** Start Provided records **

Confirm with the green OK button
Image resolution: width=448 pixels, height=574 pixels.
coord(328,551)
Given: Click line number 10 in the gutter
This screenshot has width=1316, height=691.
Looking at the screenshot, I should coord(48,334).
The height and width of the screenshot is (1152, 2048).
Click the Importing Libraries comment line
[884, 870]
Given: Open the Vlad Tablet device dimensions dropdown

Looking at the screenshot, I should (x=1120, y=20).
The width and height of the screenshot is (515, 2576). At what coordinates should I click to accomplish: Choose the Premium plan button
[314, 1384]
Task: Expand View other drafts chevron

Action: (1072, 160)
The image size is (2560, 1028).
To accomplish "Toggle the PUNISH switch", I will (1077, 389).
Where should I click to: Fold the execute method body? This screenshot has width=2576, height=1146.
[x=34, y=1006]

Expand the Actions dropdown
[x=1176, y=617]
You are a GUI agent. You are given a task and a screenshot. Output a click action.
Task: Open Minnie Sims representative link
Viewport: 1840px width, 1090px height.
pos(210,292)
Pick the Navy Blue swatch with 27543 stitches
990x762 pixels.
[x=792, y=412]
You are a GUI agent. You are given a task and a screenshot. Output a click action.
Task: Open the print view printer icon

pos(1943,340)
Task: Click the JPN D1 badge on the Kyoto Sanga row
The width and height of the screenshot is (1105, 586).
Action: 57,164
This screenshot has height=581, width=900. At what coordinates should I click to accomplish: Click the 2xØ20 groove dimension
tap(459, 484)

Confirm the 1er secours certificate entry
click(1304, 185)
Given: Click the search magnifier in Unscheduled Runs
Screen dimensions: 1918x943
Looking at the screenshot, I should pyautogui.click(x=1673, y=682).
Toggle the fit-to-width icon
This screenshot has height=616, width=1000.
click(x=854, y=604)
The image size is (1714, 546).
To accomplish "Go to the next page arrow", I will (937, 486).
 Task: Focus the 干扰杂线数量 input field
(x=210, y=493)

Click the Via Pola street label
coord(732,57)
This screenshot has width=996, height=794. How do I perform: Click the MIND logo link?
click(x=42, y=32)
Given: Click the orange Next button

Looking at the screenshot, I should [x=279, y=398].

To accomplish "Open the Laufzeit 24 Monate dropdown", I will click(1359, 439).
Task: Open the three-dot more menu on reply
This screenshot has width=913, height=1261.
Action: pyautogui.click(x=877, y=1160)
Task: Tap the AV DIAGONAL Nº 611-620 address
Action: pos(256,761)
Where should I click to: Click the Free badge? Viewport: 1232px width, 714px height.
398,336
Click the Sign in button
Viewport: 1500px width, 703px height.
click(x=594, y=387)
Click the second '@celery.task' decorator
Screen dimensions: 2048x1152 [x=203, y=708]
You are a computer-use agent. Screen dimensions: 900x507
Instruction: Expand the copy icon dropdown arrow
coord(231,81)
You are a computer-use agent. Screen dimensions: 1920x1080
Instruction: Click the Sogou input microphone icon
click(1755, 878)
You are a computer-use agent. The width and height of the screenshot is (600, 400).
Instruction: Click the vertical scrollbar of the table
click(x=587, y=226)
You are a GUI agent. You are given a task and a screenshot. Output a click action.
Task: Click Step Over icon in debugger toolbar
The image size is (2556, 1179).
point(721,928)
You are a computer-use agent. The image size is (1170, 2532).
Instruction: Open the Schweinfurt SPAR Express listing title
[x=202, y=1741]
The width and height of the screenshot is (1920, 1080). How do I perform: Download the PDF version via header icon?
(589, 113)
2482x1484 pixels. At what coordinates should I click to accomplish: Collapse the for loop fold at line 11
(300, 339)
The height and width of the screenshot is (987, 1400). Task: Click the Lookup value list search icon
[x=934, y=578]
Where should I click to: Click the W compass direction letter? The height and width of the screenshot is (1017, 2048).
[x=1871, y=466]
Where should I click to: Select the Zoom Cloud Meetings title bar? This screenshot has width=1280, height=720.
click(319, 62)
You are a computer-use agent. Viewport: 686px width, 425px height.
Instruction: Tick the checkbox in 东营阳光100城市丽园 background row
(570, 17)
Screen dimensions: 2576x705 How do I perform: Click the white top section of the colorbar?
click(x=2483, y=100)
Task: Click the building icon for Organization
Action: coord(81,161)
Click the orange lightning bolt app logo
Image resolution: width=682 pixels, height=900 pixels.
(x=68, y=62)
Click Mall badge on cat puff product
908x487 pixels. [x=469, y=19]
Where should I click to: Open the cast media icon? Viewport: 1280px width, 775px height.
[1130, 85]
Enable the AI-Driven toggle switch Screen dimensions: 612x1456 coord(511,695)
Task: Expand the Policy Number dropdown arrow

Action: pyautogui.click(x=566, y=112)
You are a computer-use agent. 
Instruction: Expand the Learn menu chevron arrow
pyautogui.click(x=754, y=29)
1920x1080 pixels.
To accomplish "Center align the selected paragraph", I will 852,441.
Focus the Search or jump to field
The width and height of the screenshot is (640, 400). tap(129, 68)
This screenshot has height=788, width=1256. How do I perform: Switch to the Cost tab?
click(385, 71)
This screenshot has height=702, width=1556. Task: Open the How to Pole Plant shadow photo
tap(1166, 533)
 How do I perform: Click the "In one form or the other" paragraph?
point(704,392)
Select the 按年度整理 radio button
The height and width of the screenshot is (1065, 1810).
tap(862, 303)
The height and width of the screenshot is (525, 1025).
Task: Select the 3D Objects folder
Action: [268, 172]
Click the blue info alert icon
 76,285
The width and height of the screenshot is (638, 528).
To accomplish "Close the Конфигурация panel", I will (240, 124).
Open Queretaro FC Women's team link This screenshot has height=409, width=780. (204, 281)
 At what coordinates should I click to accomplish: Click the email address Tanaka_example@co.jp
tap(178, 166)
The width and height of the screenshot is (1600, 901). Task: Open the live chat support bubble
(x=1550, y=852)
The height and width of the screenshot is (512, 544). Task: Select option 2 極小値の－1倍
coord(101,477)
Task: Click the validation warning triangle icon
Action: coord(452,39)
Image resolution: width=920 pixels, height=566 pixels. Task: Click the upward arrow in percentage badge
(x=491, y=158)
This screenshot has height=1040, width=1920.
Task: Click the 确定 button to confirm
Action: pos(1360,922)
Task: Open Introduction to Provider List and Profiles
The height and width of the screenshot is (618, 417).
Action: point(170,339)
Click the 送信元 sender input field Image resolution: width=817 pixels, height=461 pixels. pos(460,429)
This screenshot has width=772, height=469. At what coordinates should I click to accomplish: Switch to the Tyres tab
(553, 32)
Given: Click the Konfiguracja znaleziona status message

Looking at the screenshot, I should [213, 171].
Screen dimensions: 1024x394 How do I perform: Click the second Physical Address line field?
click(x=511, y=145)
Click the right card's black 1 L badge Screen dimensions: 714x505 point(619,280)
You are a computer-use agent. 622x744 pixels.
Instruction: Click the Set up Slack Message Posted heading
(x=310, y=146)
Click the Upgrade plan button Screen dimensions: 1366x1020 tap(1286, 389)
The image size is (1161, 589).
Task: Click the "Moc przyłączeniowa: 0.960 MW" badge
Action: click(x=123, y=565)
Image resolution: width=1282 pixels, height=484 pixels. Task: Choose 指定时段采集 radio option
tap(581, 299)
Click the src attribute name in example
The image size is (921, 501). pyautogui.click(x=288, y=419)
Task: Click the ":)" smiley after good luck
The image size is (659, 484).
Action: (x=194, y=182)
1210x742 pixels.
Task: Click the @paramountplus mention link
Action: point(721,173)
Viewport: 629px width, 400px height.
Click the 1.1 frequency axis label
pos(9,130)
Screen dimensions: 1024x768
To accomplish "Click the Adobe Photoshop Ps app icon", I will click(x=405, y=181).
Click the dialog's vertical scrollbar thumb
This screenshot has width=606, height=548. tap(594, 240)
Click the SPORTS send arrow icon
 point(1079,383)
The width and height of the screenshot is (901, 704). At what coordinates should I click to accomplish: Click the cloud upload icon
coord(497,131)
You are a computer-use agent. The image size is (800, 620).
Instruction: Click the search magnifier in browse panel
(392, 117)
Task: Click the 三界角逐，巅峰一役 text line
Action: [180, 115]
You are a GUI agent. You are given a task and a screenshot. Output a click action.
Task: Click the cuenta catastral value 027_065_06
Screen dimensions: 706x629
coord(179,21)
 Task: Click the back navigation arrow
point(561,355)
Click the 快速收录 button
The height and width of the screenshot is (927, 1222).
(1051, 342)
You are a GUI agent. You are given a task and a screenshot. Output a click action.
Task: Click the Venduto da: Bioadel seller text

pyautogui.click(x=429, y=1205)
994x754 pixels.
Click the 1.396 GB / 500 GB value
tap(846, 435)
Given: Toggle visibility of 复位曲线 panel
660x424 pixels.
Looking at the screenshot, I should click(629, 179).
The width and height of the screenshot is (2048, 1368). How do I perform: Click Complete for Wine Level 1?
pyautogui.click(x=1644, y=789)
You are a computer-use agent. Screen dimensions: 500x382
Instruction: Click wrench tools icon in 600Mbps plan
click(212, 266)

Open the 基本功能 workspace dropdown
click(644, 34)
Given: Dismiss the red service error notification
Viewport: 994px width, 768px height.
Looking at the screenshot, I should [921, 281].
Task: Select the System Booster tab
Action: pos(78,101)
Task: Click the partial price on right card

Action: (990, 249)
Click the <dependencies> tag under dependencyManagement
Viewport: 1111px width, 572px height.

** End Provided records **

_Task to complete_.
Print the lines of the records again verbatim, beginning at the line that contains "Focus the Search or jump to field" and stopping after the line that contains "click(385, 71)", with both of those lines included.

_Expected answer_.
Focus the Search or jump to field
The width and height of the screenshot is (640, 400). tap(129, 68)
This screenshot has height=788, width=1256. How do I perform: Switch to the Cost tab?
click(385, 71)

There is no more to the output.